§ Passage to read:

╭──

Recently, I have had the opportunity to work on some APIs that were implementing rate limiting for users. The idea we started with was to implement a limit algorithm that reset after a period of time, e.g., one hour. I researched rate limiting a bit more, and found another algorithm that I wanted to learn more about - Generic Cell Rate Limiting Algorithm (a.k.a, GCRA).
According to Wikipedia, this algorithm was designed for Asynchronous Transfer Mode network's traffic scheduler and shaper. It has since been repurposed to serve as a way to limit the rate of traffic to services and APIs. In researching the algorithm, I found some of the explanations a bit too terse to understand from the start. I had to read some implementations to get a sense of how it worked before the explanations began to make sense. As a result, I'm writing this blog post to hopefully serve as a (hopefully) easier to understand introduction to the algorithm through some easier to consume pieces.
Sliding Window Technique
One thing that is useful to keep in mind is an technique for processing chunks of data from some sequenece. There's more nuance to the technique than I will go into here, but a simple explanation is that given a sequence, e.g., the alphabet {a, b, c, d, ..., x, y, z} we could process groups of N at a time and each group would overlap.
So let's say we're processing the alphabet 3 letters at a time, our windows would look like
- {a, b, c}
- {b, c, d}
- {c, d, e}
- {d, e, f}
- ...
- {w, x, y}
- {x, y, z}
In Python we could do this like so:
from typing import Sequence, TypeVar
import string
T = TypeVar('T')
def simple_sliding_window(seq: Sequence[T]) -> Sequence[T]:
yield from zip(seq, seq[1:], seq[2:])
for window in simple_sliding_window(list(string.ascii_lowercase)):
print(window)
# Prints
# ('a', 'b', 'c')

╰──

§ Written tasks:
1. According to the rate limiting post, what was the algorithm originally designed for?
2. Copy the rate limiting post between "Sliding Window Technique" and "group would overlap.", inclusive, renaming "sequence" to "series" throughout.
The lines after this point come from a different source than the rate limiting post.

§ Information shown:
╭──

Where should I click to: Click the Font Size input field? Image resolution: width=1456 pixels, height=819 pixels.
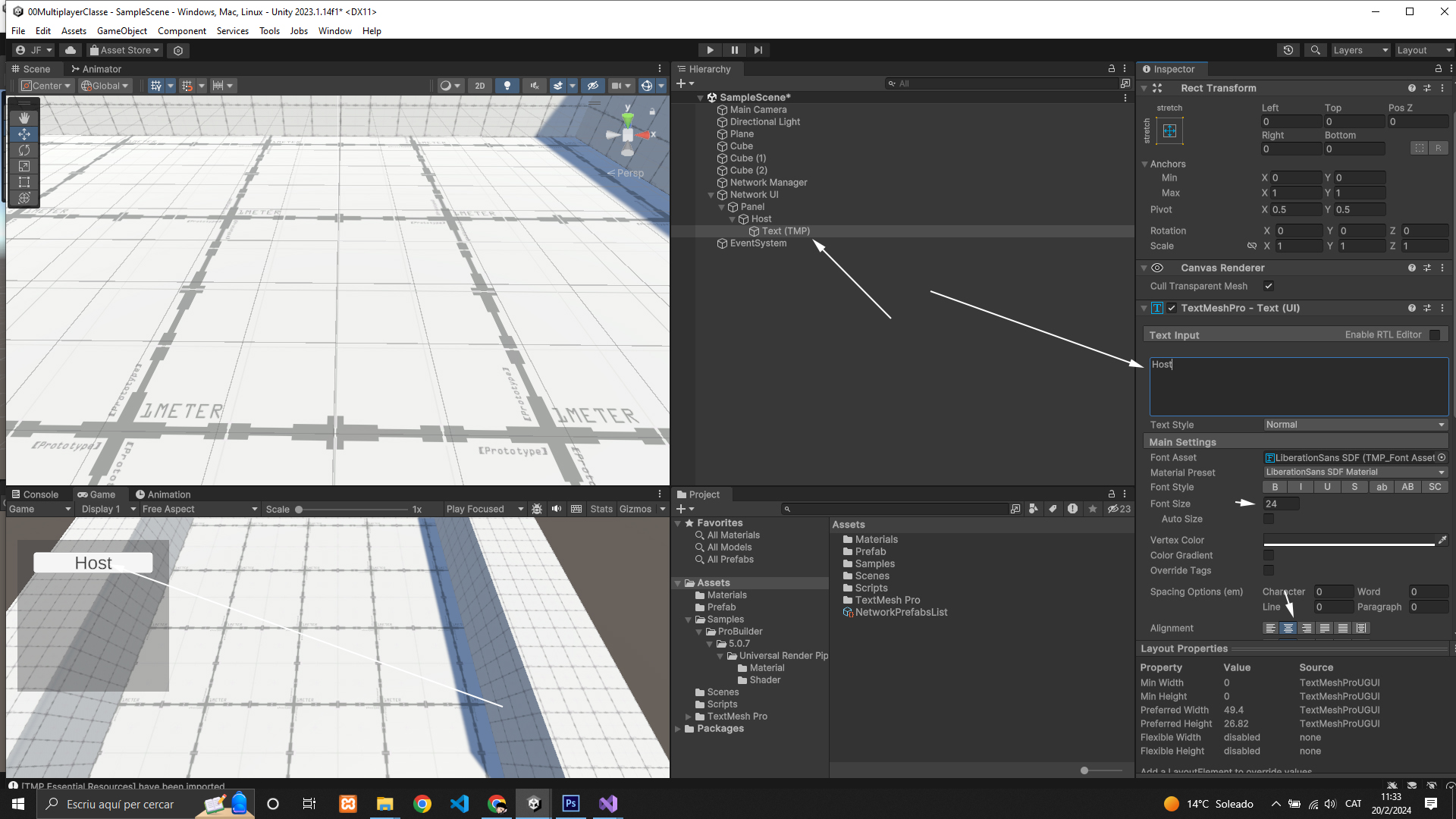(x=1281, y=504)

╰──

§ Answers by task:
1. It was designed for an Asynchronous Transfer Mode network's traffic scheduler and shaper.

2.
Sliding Window Technique
One thing that is useful to keep in mind is an technique for processing chunks of data from some sequenece. There's more nuance to the technique than I will go into here, but a simple explanation is that given a series, e.g., the alphabet {a, b, c, d, ..., x, y, z} we could process groups of N at a time and each group would overlap.